Effects on the musculoskeletal system
That demineralisation of bone should occur in the face of the unloading associated with weightlessness is predictable from Wolffe's law. The rate and extent of this process is considerable, with losses of 1-2% of bone mass per month in flight.5 If unabated over the duration of a mission to Mars, this bone demineralisation, with its resultant hypercalcaemia and hypercalcuria, would leave crews at substantially increased risk of pathological fractures and renal calculus formation.
The osteoporosis associated with space flight has been well documented.6 The bone loss seems to be site specific, predominantly in the load bearing regions of the legs and lumbar spine.5 Study data variously implicate reduced bone formation resulting from osteoblastic dysfunction and excessive osteoclastic resorption.7 8 Both processes are probably involved, but their relative importance and how they are orchestrated remain unclear.
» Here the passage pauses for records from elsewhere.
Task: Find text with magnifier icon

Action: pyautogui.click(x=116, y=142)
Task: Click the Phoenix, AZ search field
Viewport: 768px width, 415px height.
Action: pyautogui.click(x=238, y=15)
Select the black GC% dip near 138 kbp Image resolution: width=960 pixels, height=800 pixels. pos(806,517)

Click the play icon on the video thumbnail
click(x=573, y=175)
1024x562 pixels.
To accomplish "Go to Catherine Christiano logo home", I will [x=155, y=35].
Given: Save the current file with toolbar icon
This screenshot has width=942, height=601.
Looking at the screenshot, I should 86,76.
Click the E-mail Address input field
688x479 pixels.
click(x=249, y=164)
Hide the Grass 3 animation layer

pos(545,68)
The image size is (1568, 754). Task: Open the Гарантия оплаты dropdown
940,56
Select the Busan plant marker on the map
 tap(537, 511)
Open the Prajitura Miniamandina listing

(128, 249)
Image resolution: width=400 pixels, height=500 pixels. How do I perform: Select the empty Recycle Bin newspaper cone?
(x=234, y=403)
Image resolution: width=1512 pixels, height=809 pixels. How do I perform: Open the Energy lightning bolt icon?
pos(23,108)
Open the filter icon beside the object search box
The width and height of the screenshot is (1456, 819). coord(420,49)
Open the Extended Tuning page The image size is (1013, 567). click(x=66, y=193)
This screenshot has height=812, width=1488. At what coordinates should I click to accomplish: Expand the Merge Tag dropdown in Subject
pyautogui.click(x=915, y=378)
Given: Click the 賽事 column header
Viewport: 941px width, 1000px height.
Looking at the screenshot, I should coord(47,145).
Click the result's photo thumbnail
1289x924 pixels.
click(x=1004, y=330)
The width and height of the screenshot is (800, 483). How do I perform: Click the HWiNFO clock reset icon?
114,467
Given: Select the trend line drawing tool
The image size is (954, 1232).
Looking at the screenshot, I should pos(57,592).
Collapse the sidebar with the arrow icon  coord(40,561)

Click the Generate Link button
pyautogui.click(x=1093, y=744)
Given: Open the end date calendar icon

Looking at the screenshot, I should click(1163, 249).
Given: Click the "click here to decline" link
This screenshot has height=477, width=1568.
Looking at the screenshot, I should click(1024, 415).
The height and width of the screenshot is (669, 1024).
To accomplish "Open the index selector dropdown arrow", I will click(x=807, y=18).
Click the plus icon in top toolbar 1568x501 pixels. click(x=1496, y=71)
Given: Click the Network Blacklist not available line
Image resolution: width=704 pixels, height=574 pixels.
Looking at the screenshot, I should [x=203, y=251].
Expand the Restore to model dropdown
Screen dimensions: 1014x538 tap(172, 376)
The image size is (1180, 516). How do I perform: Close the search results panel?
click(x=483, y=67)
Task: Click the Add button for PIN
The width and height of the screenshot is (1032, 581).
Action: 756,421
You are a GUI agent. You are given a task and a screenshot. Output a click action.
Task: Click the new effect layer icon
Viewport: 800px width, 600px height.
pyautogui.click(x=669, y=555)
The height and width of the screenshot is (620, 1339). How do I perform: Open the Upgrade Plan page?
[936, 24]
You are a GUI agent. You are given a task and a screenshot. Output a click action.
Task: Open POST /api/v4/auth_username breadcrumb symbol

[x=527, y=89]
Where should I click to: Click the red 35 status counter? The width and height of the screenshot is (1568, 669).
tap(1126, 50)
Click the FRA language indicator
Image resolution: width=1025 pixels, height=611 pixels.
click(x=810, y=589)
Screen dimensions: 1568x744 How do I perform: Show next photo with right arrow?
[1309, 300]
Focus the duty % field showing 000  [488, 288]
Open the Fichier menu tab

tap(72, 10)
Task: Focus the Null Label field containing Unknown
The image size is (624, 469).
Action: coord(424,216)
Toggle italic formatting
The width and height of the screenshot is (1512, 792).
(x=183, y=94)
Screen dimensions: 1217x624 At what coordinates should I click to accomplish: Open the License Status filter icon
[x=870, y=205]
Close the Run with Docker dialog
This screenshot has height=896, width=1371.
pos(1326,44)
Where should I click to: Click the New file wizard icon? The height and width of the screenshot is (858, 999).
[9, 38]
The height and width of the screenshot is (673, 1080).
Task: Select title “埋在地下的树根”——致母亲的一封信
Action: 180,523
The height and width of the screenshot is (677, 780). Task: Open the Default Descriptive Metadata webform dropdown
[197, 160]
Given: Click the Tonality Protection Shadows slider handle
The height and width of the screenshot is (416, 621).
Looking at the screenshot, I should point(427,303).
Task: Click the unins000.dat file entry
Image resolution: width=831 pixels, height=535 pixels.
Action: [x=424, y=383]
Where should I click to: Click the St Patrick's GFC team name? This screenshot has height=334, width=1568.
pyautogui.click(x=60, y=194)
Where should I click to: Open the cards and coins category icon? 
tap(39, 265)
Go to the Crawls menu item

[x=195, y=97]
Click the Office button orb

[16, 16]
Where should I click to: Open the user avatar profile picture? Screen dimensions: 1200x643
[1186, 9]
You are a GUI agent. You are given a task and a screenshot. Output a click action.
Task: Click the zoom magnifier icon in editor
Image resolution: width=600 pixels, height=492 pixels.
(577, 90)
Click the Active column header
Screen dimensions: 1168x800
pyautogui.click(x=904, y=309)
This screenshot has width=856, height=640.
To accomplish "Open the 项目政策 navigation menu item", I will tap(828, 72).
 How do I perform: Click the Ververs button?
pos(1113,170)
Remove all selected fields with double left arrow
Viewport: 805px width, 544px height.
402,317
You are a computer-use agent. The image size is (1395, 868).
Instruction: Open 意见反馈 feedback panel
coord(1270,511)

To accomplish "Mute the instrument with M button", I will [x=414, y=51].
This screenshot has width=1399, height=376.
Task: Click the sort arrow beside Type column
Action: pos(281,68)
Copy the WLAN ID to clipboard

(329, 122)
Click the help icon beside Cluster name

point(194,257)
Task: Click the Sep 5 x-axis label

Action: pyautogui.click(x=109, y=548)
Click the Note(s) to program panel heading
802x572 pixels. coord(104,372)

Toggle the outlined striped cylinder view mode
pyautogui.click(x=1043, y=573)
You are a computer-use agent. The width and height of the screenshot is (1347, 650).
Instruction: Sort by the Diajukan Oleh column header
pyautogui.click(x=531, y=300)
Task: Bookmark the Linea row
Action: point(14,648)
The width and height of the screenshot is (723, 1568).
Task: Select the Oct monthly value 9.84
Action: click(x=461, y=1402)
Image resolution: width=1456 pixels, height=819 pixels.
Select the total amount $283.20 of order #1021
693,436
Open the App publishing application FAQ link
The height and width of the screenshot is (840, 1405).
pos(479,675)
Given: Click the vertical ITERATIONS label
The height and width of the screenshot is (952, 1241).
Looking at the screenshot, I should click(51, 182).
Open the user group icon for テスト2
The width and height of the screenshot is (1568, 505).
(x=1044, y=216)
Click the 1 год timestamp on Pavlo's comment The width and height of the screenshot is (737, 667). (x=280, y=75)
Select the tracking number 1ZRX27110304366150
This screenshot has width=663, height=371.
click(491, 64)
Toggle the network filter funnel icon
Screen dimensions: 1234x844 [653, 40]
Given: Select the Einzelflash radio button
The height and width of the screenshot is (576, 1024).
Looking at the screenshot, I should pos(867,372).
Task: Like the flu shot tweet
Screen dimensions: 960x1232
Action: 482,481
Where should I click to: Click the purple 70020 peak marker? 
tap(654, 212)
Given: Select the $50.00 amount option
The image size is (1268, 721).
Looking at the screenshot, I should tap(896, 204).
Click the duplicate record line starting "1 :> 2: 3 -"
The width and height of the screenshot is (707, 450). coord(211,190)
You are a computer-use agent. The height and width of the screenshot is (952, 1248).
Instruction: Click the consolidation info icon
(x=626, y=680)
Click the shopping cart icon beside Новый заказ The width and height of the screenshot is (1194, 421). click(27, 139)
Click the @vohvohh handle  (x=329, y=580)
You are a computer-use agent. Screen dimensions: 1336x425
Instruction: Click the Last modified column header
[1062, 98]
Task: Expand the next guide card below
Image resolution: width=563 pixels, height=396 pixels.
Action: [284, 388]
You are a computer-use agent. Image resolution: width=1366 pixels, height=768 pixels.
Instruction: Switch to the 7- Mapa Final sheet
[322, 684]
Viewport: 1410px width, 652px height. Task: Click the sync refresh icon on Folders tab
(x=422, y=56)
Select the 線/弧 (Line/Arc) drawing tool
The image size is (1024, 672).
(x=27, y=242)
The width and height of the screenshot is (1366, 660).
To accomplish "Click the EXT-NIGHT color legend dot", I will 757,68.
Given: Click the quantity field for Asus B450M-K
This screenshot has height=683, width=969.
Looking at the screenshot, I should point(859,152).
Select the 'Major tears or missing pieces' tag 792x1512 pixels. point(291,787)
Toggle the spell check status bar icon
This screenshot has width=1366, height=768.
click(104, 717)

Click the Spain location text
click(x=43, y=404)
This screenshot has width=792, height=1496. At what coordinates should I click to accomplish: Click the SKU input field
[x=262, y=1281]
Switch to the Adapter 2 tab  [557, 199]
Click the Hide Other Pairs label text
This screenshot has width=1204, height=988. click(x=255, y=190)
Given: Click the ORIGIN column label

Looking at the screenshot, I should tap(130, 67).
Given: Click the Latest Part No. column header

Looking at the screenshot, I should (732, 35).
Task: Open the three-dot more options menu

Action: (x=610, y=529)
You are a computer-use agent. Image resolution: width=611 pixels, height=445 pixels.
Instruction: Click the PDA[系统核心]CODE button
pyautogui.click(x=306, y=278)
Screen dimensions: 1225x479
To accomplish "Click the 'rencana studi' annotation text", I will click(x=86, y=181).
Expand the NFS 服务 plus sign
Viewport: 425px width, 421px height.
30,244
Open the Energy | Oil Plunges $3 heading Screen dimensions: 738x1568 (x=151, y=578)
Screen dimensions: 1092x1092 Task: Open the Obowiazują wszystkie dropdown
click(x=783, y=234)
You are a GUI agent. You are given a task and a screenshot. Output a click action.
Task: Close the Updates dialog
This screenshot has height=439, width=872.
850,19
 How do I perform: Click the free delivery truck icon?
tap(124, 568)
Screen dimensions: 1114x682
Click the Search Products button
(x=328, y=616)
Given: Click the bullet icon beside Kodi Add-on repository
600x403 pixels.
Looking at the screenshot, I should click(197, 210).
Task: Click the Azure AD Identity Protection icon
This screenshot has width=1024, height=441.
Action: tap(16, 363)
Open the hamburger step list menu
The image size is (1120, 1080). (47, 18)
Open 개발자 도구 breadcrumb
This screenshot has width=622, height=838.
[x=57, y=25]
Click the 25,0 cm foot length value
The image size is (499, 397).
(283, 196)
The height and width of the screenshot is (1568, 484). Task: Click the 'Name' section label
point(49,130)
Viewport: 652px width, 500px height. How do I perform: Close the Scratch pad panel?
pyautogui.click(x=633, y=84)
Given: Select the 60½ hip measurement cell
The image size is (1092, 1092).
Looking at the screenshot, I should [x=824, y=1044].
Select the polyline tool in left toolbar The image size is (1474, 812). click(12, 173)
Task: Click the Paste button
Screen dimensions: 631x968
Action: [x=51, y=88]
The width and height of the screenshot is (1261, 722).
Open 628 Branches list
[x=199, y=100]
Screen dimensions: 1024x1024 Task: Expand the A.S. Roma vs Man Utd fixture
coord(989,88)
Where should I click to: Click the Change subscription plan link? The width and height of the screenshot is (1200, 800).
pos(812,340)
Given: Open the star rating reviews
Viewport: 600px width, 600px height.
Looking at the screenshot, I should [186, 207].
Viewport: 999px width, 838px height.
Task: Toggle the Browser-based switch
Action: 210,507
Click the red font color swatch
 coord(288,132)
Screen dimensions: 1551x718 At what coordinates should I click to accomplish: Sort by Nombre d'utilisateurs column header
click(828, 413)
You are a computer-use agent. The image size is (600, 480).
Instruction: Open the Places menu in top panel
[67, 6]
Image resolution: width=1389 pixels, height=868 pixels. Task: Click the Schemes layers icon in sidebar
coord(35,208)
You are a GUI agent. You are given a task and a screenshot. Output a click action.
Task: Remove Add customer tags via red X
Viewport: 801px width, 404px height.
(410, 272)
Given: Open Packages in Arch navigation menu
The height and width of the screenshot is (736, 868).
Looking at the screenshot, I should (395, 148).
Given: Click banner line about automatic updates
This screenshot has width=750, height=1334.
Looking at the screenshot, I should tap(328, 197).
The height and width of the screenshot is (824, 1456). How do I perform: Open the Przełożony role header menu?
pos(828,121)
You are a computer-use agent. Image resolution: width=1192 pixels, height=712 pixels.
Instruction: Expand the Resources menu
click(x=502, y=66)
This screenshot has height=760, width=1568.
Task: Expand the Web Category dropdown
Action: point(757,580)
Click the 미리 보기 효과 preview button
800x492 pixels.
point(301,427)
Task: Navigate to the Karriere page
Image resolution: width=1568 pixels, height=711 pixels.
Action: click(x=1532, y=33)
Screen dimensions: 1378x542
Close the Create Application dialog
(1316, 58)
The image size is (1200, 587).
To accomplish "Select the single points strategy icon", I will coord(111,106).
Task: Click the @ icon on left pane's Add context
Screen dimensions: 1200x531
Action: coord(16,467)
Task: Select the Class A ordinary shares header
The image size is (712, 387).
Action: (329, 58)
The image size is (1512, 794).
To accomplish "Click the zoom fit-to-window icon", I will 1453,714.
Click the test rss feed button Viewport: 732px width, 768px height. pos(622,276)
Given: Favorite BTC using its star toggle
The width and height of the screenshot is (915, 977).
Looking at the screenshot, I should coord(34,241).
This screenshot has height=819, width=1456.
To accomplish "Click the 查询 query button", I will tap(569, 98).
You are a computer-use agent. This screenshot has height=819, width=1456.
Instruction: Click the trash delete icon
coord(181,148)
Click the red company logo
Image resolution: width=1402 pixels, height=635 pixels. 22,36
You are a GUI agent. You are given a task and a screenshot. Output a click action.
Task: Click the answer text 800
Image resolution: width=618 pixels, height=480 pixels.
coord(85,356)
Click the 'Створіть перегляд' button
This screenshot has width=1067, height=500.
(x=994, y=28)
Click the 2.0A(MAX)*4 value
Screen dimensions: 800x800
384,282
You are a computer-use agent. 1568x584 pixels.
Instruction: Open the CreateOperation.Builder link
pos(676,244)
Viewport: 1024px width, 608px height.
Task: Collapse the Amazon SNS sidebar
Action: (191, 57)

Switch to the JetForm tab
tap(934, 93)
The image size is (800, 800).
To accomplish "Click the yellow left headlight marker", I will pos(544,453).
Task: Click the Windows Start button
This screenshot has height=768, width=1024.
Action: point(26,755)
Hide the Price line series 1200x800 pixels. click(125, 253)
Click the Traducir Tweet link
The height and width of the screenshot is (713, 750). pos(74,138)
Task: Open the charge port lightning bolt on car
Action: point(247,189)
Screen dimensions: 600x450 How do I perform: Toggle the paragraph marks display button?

In the absence of gravitational load, skeletal muscle also atrophies. Reductions in muscle volume and in peak force and velocity of contraction have been observed. The quality and quantity of muscle also change, with phenotypic shifts in muscle fibre type evident from biopsy samples.9 These changes seem to occur in muscle groups associated with load bearing functions. In these groups the intrinsic mechanical and metabolic properties of slow twitch muscle fibres, associated with high oxidative capacity and low fatigueability, seem to alter to resemble those of fast twitch fibres responsible for developing explosive force in activities such as running and jumping.9
The current regimen of countermeasures, which relies on resistive exercise and dietary supplementation, provides some protection but is not uniformly effective in preventing musculoskeletal atrophy.5 However, oral bisphosphanates have recently been found effective in reducing bone losses in healthy subjects deconditioned by 17 weeks of bed rest and will soon be evaluated in spaceflight crews (personal communication, W H Paloski, NASA Human Adaptation and Countermeasures Office).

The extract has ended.